Are homeowners who have purchased before January 1, 2003, or who have purchased after January 1, 2003, or who have purchased from those purchasers, bound by contractual prelitigation procedures, if those procedures do not track the procedures in the Act? That’s the problem presented in The McCaffrey Group, Inc. v. Superior Court, F066080 (5th Dist. March 24, 2014) (Gomes, Cornell, Franson).
And the answer? Yes, they are bound here, because the Court of Appeal found that the contractual procedures were not unconscionable, merely because they did not track the procedures in the Act. Furthermore, since unconscionability is determined as of the time of entering into the contract, the Act could not even be used as a yardstick for measuring unconscionability of those contracts entered into by purchasers who signed before the effective date of the Act.
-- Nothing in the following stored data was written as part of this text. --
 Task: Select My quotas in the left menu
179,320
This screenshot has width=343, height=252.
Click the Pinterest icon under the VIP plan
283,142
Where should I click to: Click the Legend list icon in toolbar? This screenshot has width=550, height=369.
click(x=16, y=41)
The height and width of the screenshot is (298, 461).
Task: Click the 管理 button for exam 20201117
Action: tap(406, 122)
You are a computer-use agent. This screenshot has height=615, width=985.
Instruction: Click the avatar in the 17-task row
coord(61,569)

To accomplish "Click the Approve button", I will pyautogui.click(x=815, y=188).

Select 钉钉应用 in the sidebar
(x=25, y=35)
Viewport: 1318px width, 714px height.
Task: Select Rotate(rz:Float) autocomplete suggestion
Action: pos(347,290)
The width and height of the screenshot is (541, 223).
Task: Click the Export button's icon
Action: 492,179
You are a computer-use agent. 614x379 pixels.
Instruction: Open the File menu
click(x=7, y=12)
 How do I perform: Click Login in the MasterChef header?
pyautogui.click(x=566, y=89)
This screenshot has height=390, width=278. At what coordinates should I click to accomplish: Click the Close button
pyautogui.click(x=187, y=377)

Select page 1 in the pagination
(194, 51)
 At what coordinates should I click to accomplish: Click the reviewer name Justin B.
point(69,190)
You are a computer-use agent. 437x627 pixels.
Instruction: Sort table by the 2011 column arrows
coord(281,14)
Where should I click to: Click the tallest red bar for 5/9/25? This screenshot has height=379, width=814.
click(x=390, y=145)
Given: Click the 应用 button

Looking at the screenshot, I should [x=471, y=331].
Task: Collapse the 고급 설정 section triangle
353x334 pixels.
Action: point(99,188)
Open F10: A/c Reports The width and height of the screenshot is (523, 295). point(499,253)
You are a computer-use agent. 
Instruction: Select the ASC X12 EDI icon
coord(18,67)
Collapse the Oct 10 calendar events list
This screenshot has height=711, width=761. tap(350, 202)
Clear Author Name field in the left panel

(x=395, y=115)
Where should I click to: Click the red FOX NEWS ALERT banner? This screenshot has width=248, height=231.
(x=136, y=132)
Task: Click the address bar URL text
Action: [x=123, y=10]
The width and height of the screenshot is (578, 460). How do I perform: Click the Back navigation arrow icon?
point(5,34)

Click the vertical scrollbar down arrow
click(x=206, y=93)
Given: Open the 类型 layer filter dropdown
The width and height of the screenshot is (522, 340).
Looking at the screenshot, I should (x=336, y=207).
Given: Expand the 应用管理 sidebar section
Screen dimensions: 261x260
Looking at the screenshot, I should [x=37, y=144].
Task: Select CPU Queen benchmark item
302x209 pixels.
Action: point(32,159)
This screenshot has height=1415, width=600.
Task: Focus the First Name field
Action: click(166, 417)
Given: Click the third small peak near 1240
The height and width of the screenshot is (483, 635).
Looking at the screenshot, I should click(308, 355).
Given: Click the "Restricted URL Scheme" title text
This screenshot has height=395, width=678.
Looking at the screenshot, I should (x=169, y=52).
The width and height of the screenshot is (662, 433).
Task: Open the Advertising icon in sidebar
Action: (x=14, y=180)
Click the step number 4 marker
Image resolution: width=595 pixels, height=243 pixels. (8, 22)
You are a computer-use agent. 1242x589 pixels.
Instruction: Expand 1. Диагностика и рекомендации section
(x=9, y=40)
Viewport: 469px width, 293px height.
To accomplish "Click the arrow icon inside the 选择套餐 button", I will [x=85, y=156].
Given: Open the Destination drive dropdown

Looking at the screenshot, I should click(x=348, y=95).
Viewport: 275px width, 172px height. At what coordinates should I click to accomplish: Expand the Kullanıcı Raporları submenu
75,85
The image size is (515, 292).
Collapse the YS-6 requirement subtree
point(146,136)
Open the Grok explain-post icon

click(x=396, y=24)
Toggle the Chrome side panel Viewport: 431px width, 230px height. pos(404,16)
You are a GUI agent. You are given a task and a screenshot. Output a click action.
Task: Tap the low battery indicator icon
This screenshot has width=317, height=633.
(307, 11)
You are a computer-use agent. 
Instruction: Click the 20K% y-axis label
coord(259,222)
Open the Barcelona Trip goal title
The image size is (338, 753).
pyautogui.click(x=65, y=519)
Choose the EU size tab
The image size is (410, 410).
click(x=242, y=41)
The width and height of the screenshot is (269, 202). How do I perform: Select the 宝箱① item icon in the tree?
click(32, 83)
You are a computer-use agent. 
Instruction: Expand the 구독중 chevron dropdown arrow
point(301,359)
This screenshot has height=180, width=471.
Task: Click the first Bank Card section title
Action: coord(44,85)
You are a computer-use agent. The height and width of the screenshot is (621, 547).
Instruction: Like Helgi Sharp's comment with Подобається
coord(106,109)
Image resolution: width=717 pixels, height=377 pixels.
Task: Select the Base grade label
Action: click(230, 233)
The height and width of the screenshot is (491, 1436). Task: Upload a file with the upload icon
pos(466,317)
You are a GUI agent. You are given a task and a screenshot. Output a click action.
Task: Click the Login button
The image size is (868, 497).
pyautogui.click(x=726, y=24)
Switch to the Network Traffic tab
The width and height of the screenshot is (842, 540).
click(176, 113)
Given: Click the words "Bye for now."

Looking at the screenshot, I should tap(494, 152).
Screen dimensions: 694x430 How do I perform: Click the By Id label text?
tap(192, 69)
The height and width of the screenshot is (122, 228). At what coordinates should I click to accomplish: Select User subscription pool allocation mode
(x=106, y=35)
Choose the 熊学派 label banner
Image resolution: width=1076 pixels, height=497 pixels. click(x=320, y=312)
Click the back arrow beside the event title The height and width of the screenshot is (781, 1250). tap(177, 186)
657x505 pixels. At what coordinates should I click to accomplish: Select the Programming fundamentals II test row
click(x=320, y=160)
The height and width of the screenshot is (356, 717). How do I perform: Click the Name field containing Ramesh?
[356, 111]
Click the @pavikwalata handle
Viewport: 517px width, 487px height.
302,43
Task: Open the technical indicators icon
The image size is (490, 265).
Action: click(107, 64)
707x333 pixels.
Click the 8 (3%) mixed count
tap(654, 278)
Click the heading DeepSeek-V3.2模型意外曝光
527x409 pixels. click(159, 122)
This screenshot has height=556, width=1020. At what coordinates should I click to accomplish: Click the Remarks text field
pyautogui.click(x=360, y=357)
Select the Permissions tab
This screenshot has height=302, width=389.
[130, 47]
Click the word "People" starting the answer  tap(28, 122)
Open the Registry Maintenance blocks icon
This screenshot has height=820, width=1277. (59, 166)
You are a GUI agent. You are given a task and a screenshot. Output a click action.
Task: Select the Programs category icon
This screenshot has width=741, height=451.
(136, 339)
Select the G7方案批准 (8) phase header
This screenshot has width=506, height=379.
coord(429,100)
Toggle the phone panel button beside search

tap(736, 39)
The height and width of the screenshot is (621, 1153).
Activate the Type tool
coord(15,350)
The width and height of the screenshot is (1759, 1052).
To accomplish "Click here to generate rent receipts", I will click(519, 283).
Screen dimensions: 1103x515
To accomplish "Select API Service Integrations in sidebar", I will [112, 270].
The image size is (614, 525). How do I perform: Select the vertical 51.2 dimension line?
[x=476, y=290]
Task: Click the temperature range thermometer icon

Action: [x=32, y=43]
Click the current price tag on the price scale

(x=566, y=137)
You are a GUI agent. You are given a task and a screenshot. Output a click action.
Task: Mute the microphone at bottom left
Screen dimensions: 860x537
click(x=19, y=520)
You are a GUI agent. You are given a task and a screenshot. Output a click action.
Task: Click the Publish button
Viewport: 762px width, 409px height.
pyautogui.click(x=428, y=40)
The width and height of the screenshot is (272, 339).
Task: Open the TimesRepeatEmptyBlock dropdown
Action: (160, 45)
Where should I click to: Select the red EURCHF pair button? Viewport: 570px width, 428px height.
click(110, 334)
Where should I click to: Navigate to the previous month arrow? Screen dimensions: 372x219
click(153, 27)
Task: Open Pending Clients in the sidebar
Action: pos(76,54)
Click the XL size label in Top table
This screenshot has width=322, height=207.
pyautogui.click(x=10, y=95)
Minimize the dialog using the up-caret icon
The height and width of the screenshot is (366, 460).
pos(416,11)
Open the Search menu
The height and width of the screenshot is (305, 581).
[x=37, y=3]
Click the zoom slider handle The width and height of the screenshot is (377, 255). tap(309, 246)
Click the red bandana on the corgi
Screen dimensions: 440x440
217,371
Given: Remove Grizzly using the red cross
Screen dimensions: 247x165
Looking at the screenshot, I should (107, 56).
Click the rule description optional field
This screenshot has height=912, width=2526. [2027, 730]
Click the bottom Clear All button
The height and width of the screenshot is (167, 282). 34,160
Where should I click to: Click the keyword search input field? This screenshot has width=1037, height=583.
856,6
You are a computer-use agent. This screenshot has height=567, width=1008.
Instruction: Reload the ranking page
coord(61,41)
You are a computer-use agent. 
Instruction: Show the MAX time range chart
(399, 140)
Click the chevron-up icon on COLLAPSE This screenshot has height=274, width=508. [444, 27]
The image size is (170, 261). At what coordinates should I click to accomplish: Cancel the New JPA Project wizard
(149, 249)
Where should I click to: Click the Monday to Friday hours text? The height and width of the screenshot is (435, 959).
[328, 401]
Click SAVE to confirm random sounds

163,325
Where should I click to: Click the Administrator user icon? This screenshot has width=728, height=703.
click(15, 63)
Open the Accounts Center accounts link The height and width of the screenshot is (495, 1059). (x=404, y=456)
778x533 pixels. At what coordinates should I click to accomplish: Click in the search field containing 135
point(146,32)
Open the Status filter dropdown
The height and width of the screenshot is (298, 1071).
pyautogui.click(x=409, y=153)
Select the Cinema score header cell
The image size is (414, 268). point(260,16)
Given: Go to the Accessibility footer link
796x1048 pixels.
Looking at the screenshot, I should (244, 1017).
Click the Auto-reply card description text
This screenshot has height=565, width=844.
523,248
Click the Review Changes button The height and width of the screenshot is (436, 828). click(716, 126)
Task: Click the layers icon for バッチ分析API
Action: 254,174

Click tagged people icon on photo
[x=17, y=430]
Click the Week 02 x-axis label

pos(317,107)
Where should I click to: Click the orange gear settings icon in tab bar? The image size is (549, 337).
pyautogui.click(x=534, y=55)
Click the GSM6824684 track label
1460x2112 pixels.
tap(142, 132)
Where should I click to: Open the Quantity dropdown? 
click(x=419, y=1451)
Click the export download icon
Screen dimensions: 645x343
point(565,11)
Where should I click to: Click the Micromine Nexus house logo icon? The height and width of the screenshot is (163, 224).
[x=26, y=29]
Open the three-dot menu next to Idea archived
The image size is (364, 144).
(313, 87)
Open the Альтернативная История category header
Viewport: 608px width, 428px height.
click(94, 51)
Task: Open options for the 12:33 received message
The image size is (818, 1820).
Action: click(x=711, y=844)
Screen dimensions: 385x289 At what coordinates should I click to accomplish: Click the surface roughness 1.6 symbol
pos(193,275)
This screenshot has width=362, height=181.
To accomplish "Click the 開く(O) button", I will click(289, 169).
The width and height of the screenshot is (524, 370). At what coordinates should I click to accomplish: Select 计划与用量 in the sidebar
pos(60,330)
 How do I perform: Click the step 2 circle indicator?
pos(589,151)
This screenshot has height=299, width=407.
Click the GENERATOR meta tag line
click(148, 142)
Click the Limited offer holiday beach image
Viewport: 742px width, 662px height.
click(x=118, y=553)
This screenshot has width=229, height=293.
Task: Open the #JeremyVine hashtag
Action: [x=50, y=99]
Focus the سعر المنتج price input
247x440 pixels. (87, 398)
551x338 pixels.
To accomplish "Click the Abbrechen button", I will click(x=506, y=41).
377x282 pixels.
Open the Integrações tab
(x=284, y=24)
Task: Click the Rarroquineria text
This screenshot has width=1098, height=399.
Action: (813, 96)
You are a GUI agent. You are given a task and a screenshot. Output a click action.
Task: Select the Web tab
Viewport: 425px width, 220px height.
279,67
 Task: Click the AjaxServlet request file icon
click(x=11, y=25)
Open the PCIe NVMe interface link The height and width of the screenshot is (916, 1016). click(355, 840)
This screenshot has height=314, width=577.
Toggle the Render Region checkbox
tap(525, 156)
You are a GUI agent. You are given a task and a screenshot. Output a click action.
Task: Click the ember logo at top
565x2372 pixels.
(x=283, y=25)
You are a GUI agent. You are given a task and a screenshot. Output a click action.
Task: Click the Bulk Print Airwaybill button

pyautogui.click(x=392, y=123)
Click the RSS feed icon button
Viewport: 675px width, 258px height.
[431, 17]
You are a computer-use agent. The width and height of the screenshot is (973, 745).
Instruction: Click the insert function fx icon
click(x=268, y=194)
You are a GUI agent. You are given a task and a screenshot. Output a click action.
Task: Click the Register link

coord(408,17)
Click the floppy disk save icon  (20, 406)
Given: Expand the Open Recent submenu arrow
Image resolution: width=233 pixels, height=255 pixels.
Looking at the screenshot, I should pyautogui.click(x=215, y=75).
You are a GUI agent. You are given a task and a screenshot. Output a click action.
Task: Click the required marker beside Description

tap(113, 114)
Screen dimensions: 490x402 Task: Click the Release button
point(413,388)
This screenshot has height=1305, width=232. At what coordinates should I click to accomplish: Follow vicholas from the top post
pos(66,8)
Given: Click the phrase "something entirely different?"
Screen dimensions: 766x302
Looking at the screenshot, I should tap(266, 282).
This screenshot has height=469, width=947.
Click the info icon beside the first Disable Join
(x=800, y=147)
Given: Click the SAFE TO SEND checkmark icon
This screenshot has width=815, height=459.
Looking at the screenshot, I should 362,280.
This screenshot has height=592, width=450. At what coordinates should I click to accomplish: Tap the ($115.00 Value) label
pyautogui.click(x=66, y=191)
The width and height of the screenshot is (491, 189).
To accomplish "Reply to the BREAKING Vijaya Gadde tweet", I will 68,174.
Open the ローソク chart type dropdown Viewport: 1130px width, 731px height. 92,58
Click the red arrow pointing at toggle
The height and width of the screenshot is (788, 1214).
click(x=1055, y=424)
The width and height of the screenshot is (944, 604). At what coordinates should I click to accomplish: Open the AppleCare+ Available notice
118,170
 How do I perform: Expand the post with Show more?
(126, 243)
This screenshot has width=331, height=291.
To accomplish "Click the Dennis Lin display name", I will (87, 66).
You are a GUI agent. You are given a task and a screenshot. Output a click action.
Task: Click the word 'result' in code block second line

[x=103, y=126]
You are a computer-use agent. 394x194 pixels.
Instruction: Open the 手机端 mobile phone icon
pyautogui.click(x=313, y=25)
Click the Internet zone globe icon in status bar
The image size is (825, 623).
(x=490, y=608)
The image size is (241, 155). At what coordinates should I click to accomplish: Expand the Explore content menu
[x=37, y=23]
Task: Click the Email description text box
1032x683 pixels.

When the homebuilder elected a contractual procedure, the homebuilder opted out of the nonadversarial prelitigation procedures prescribed by Chapter 4 of the Act, and the parties were bound by the contractual procedure. Here, the contractual procedure, while not providing all the same time deadlines as the Act, did provide times for accomplishing steps in prelitigation procedure. Also, the covenant of good faith and fair dealing placed an obligation on the homebuilder to act reasonably.
Here, the Court found a lack of substantive unconscionability, notwithstanding that the homeowners were contractually bound to pay half the mediation fees, while under the Act, the homeowner only splits fees if the homeowner agrees to do so. The Court signaled that there was a failure of proof, because the homeowners “made no attempt to show that the mediation fees they are likely to pay would be exorbitant or place an unreasonable burden on them . . . “
On one issue, however the Court punted: “Since we are ordering compliance with the contractual procedures, we do not decide whether the judicial reference clause is enforceable . . as some or all of the parties may resolve their complaints . . . “
Petition of The McCaffrey Group, Inc. granted.
Congratulations to attorney for petitioner Eddie Galloway (a former colleague of mine) and to his team at Jackson, DeMarco, Tidus & Peckenpaugh.